To do –
**A)** Copy, word for word, the part of the Neunkirchen station history that opens with the words containing "The station's tracks" and closes with "had 17 sidings.".
**B)** According to the Neunkirchen station history, on what date was the station severely damaged in an air raid?
(Document segment Opens)
Railway station in Neunkirchen, Germany

Neunkirchen Hauptbahnhof is a railway station in the district town of Neunkirchen in the German state of Saarland. Here the Nahe Valley Railway (Nahetalbahn) intersects with the Homburg–Neunkirchen railway and the Fischbach Valley Railway (Fischbachtalbahn). It is classified by Deutsche Bahn as a category 3 station.

==History==
In July 1850, construction of the first Neunkirchen station started during the construction of the Saarbrücken Railway from Bexbach to Saarbrücken. On 15 November 1850, the station was opened for freight traffic by the Palatine Ludwig Railway (Pfälzische Ludwigsbahn). The first passenger trains ran daily from April 1851 to Ludwigshafen and back. The station itself was officially opened on 15 or 16 November 1852 together with the Neunkirchen–Saarbrücken line. Eight years later, on 25 May 1860, the double-track Rhine–Nahe Railway (Rhein-Nahebahn) was completed to a new station building, the so-called Nahebahnhof ("Nahe station") built in its current location. The old station, dating from 1850, was completely demolished in the process.

As early as 7 September 1850, the first coal train ran on the branch line from Heinitz via Neunkirchen. In 1872, this was followed by the line to the König ("king") colliery. On 15 October 1879, the single-track line to Wemmetsweiler (now part of the Fischbach Valley Railway), was opened; this line was duplicated in 1891.

The station's tracks were remodelled between 1910 and 1922. A new marshalling yard was built in 1912 in the district originally called Schlawerie (now Sinnerthal). In December 1914, the underpasses and the five platforms were finished. The outbreak of war on 1 August 1914 delayed the construction of the station building considerably. The building was completed only in 1923; it was regarded as the most beautiful station built by the Deutsche Reichsbahn railway division of the Saarland. In 1937, daily traffic amounted to more than 3,000 carriages. At the same time it had 17 sidings.

On 27 May 1944, the station was severely damaged in an air raid. The station building was severely damaged. Only the right pavilion was largely undamaged. On 21 March 1945 Neunkirchen was taken by American troops. Reconstruction began and rail traffic was resumed. On 31 May 1945, the first scheduled passenger trains ran between Neunkirchen and Türkismühle. Since the line between Saarbrücken and Homburg (the Palatine Ludwig Railway) was heavily damaged, the less damaged lines from Saarbrücken to Neunkirchen (the Nahe Valley Railway via Sulzbach and the Fischbach Valley Railway) was repaired and returned to operations on 25 June 1945. Also re-opened were the Neunkirchen–Homburg line (with Homburg Central Station still closed) and the Nahe Valley Railway from Neunkirchen to Bad Kreuznach.
(Document segment Closes)
(Source data Opens)
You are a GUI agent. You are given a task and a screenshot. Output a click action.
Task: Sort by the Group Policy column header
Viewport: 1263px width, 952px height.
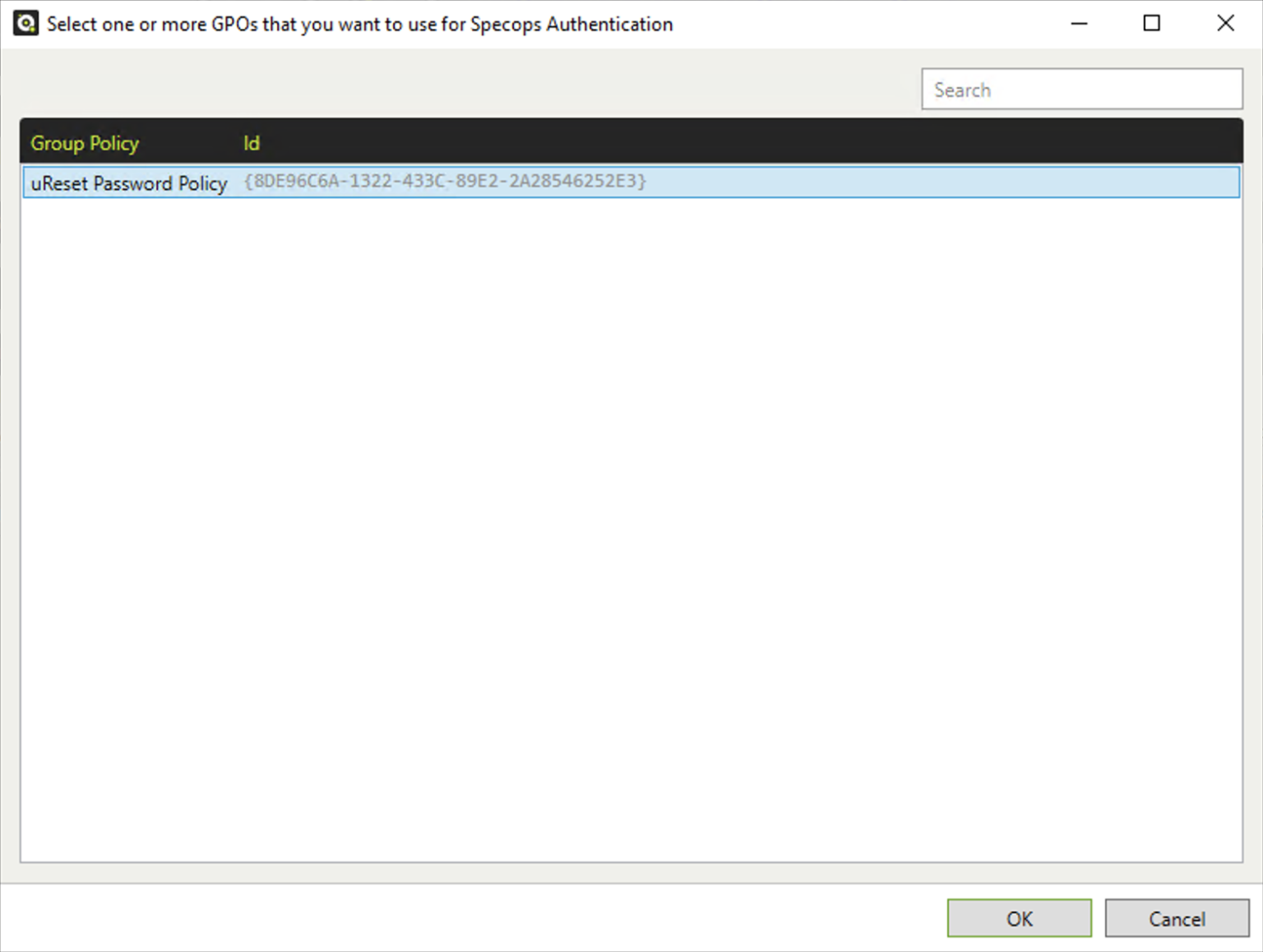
(Source data Closes)
Answers for the tasks –
**A)**
The station's tracks were remodelled between 1910 and 1922. A new marshalling yard was built in 1912 in the district originally called Schlawerie (now Sinnerthal). In December 1914, the underpasses and the five platforms were finished. The outbreak of war on 1 August 1914 delayed the construction of the station building considerably. The building was completed only in 1923; it was regarded as the most beautiful station built by the Deutsche Reichsbahn railway division of the Saarland. In 1937, daily traffic amounted to more than 3,000 carriages. At the same time it had 17 sidings.

**B)** 27 May 1944